A despeito desse setor, como poderemos armar a outra parcela, humanista, progressista, que se envergonha dessa farsa? Como impedir o êxito da propaganda fascista que tenta blocar a classe média, pondo-a sob a direção dos apaniguados de sempre, as viúvas rorizistas, arrudistas. Como não se escandalizar com uma reunião para unificar a oposição que reúne José Roberto Arruda, Roriz e Marconi Perillo? Por que a justiça nas manchetes e no Supremo só se aplica a alguns? Por que se admitem essas revoltas seletivas?

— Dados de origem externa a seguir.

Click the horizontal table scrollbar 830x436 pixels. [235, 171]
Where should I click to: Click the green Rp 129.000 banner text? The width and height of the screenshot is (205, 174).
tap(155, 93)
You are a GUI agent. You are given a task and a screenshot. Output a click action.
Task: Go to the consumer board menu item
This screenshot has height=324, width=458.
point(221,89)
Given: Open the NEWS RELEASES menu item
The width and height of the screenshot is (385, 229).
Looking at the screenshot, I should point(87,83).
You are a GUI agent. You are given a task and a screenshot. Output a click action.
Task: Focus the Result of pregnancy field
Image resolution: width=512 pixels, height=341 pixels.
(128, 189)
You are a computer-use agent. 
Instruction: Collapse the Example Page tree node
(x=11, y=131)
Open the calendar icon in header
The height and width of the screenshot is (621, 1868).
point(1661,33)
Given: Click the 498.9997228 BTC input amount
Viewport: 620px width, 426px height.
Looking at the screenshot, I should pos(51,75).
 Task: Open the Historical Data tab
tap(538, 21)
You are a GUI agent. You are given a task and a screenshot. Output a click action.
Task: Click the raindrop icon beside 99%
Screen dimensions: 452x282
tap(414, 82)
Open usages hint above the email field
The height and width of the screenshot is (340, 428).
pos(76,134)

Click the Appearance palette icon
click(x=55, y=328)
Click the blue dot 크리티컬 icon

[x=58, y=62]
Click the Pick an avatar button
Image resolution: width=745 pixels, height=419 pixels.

É preciso sobretudo que o povo trabalhador – que é depreciado porque ascende e porque é maioria – seja reconhecido como o principal ator desse processo, inclusive pela esquerda, pelo modo como nosdirigiremos à população, para muito além dos limites da classe média. Mas é preciso também mostrar a vergonha alheia que merecem essas carpideiras do próprio umbigo, essa parcela claramente parasitária e que vomita suas besteiras em nossas casas todos os dias. E é preciso que a “ultra-esquerda” se aperceba nesse jogo, para que não sirva de legitimação ao imperialismo,ao sentimento anti-brasileiro, à provocações contra o socialismo e a integração latino-americana.
O Brasil está mudando e Brasília também. 100 mil casas populares no DF, finalmente um transporte público longe das máfias e com mais dignidade para o povo, o atendimento médico chegando às periferias, junto com a integração latino-americana – obrigado, querida Cuba, por socorrer nosso povo pobre abandonado por uma parcela dos que se formaram graças aos impostos que pagamos. Creches para os filhos e filhas dos trabalhadores e trabalhadoras, a democratização da educação que só avança e que terá crescente financiamento, a democratização das oportunidades, das áreas públicas, do esporte e do lazer, a alegria de ser brasileiro e chegar ao hexa, apesar dos narizes arrebitados dos que pensam com a cabeça em Miami, por isso são solidários à trambiqueira que engana e xinga a Cuba e ao Brasil, e é paga pelos EUA para isso, com a assessoria do DEM.
Mas tudo isso é apenas o chantili que esconde a brutal pressão do capital financeiro que quer sequestrar desde já o segundo mandato de Dilma, cujos erros e tibiezas já mostraram ser o pior caminho no primeiro mandato. Existem sim bases para verdadeiras afinidades de esquerda que apontem para uma nova arrancada, para maiores conquistas para o povo, os trabalhadores e a juventude. Mas isso é impraticável seguindo a política econômica dos juros altos, do massacre da produção, medidas que se vem tomando por pressão do PIG, e que é preciso denunciar porque comprometem nosso futuro e presente. É preciso dobrar a aposta no desenvolvimento, na ampliação de direitos, na plena inclusão da imensa maioria do povo, a despeito dos muxoxos da classe mérdia e do PIB. Mas, essa é minha aposta, o tal bloco de afinidade de esquerdas que impulsione a nova arrancada precisa de lastro, da força dos grandes batalhões da luta de classes no Brasil. É preciso que trabalhadores(as), jovens, o movimento negro, de mulheres percebam-se como indissoluvelmente ligados quanto ao presente e ao futuro do Brasil. Precisamos de um bloco popular para pressionar, propor, mostrar caminhos, retomar a agenda de mudanças e a ofensiva política, a auto-estima do povo, e o grito de Brasil que querem que calemos no peito exatamente quando devemos ter mais orgulho de nós mesmos.
Paulo Vinícius, sociólogo e bancário, é dirigente nacional da CTB.